Aim of the exercise: Among the entries below, extract exactly the lines that run from the one with "Cristine (337, 116)" through the one with "Poultry (295, 2289)", both ends included.

=== Source material ===

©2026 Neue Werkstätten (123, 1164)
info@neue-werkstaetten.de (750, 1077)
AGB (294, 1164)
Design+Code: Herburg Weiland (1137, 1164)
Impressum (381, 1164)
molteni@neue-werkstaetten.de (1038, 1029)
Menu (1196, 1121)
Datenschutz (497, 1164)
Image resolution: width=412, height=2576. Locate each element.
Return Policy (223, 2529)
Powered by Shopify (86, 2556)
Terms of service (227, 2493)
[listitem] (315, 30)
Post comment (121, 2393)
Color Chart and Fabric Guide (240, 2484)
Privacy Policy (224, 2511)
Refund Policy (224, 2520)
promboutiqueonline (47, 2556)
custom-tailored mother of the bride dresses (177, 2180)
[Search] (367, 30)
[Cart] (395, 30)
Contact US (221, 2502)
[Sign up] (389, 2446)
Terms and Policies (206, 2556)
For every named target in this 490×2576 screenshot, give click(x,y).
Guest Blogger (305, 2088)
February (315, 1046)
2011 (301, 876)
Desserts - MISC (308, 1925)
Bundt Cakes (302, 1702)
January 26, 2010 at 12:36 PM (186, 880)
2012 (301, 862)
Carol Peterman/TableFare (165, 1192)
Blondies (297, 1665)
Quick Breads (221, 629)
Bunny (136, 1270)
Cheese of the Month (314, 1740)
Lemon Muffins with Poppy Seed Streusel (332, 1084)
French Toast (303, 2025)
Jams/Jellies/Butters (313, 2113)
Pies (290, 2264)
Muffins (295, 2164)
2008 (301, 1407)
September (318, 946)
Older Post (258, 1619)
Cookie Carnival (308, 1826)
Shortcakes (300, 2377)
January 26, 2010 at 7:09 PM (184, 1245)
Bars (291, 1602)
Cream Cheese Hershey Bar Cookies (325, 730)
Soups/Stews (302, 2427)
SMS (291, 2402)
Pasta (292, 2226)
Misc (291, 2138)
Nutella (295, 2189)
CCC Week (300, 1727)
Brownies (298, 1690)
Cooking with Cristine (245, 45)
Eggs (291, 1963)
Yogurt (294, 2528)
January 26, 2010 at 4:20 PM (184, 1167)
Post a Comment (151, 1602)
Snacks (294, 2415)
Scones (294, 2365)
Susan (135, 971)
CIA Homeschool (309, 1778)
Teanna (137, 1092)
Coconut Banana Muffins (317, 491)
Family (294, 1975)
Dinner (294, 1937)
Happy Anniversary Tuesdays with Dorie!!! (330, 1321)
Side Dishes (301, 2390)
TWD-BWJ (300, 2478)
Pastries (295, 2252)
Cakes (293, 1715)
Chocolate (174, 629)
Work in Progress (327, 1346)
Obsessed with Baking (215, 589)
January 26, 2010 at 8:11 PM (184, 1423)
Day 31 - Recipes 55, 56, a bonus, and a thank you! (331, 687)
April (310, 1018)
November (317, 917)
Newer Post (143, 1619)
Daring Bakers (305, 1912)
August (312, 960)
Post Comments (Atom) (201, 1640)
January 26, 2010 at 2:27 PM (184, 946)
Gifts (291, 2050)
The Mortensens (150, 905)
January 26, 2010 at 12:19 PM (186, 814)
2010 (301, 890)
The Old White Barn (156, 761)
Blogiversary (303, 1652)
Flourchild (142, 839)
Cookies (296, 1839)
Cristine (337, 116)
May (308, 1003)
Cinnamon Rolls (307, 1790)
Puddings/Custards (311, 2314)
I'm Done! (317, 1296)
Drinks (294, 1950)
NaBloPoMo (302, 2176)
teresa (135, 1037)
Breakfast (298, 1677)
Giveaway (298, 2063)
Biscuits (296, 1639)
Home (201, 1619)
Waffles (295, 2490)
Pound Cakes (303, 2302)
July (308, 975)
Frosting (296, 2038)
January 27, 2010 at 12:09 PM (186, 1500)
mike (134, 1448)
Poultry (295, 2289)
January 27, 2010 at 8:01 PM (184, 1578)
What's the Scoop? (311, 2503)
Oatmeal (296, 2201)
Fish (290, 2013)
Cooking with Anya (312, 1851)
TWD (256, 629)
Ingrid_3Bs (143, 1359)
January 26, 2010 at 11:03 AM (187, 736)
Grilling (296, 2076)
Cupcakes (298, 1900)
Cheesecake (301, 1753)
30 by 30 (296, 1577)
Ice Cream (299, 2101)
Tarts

===

Solution to the problem:
Cristine (337, 116)
May (308, 1003)
Cinnamon Rolls (307, 1790)
Puddings/Custards (311, 2314)
I'm Done! (317, 1296)
Drinks (294, 1950)
NaBloPoMo (302, 2176)
teresa (135, 1037)
Breakfast (298, 1677)
Giveaway (298, 2063)
Biscuits (296, 1639)
Home (201, 1619)
Waffles (295, 2490)
Pound Cakes (303, 2302)
July (308, 975)
Frosting (296, 2038)
January 27, 2010 at 12:09 PM (186, 1500)
mike (134, 1448)
Poultry (295, 2289)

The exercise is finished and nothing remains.